Entonces el caballo tuvo por primera vez un pensamiento de amargura, al pensar en lo feliz que hubiera sido en su juventud si le hubieran ofrecido la milésima parte de lo que ahora le introducían gloriosamente en el gaznate.
-En aquel tiempo -se dijo melancólicamente-, un sólo puñado de alfalfa como estímulo, cuando mi corazón saltaba de deseos de correr, hubiera hecho de mí el más feliz de los seres. Ahora estoy cansado.
En efecto, estaba cansado. Su velocidad era, sin duda la misma de siempre y el mismo espectáculo de su salvaje libertad. Pero no poseía ya el ansia de correr de otros tiempos. Aquel vibrante deseo de tenderse a fondo, que antes ci joven potro entregaba alegre por un montón de paja, precisaba ahora toneladas de exquisito forraje para despertar. El triunfante caballo pensaba largamente las ofertas, calculaba, especulaba finamente en sus descansos. Y cuando los organizadores se entregaban por último a sus exigencias, recién entonces sentía deseos de correr. Corría entonces como él sólo era capaz de hacerlo; y regresaba a deleitarse ante la magnificencia del forraje ganado.
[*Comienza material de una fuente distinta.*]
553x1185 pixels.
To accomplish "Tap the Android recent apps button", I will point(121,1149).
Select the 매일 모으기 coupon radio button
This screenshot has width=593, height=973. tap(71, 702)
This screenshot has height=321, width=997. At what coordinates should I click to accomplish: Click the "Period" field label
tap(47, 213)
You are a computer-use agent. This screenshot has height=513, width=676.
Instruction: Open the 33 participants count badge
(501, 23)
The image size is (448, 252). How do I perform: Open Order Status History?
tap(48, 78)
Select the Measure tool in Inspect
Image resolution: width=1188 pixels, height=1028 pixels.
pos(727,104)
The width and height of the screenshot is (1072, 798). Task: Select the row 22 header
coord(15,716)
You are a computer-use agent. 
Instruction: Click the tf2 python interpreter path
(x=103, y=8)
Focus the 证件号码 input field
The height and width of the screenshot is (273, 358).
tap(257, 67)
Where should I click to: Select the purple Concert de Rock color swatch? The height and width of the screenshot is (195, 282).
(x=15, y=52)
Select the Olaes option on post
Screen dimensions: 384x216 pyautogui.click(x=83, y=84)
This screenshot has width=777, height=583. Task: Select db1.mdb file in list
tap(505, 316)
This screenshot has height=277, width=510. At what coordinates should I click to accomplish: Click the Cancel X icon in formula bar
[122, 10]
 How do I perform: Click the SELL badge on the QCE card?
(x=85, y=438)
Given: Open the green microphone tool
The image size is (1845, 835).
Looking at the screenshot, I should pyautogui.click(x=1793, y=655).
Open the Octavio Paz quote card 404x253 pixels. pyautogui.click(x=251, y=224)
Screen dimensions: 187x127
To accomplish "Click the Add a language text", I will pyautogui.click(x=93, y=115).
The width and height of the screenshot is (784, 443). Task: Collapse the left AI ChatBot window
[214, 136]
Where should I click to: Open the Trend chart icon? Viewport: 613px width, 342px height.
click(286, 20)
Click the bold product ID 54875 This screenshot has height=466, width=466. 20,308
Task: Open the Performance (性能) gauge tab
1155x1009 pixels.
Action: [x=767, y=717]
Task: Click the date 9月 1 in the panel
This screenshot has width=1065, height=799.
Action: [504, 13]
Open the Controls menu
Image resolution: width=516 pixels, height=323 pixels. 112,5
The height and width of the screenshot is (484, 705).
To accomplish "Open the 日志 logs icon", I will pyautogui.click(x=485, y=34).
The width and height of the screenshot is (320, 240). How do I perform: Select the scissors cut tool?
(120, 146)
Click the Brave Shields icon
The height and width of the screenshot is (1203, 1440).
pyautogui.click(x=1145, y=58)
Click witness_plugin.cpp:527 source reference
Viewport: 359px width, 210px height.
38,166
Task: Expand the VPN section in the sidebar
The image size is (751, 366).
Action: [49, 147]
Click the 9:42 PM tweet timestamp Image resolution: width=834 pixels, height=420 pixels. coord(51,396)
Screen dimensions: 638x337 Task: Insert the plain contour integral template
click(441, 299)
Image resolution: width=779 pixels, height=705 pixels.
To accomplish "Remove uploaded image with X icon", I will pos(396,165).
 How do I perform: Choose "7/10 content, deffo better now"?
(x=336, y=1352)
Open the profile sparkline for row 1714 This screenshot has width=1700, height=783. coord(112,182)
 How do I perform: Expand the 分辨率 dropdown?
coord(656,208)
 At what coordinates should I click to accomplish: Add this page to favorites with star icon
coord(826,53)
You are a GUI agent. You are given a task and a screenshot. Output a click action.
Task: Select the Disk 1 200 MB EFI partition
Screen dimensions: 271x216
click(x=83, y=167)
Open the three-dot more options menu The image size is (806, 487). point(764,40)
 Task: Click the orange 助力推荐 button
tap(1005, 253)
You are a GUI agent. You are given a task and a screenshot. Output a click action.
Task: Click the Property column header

Cada vez, sin embargo, el caballo era más difícil de satisfacer, aunque los organizadores hicieran verdaderos sacrificios para excitar, adular, comprar aquel deseo de correr que moría bajo la presión del éxito. Y el potro comenzó entonces a temer por su prodigiosa velocidad, si la entregaba toda en cada carrera. Corrió, entonces, por primera vez en su vida, reservándose, aprovechándose cautamente del viento y las largas sendas regulares. Nadie lo notó -o por ello fue acaso más aclamado que nunca- pues se creía ciegamente en su salvaje libertad para correr.
Libertad... No, ya no la tenía. La había perdido desde el primer instante en que reservó sus fuerzas para no flaquear en la carrera siguiente. No corrió más a campo traviesa, ni contra el viento. Corrió sobre sus propios rastros más fáciles, sobre aquellos zigzags que más ovaciones habían arrancado. Y en el miedo, siempre creciente, de agotarse, llegó un momento en que el caballo de carrera aprendió a correr con estilo, engañando, escarceando cubierto de espuma por las sendas más trilladas. Y un clamor de gloria lo divinizó.
Pero dos hombres que contemplaban aquel lamentable espectáculo, cambiaron algunas tristes palabras.
-Yo lo he visto correr en su juventud -dijo el primero-, y si uno pudiera llorar por un animal, lo haría en recuerdo de lo que hizo este mismo caballo cuando no tenía qué comer.
-No es extraño que lo haya hecho antes -dijo el segundo-. Juventud y Hambre son el más preciado don que puede conceder la vida a un fuerte corazón.
Joven potro: tiéndete a fondo en tu carrera, aunque apenas se te dé para comer. Pues si llegas sin valor a la gloria por pingüe forraje, te salvará el haberte dado un día todo entero por un puñado de pasto.